Write out, with no changes, every line starting at the one that contains "Given: Open the" and ending at the last line of the data below. Leave pictures out.

[[ Records for the task, beginning ]]

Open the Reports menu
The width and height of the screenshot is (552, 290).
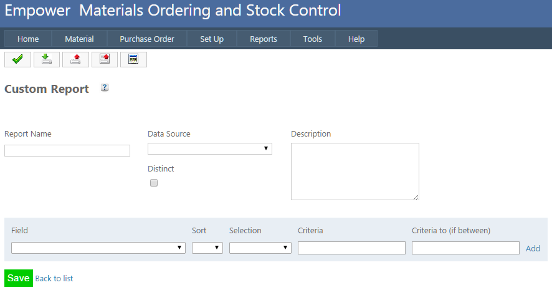(x=264, y=39)
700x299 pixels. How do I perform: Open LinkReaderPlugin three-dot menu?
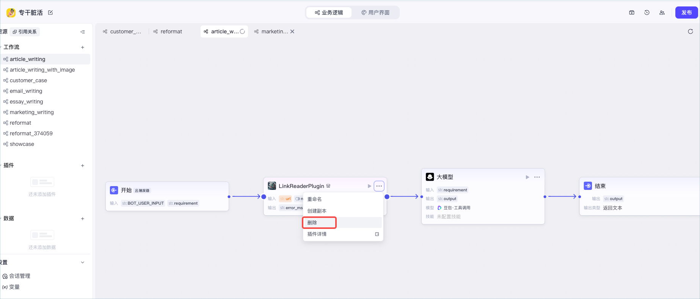click(379, 186)
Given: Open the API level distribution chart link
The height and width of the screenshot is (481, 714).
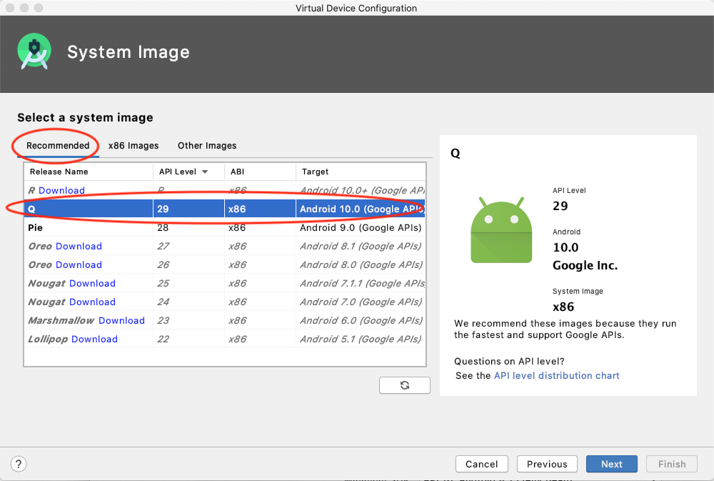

[[ Records for the task, end ]]

> _Solution to this exercise_:
Given: Open the API level distribution chart link
The height and width of the screenshot is (481, 714).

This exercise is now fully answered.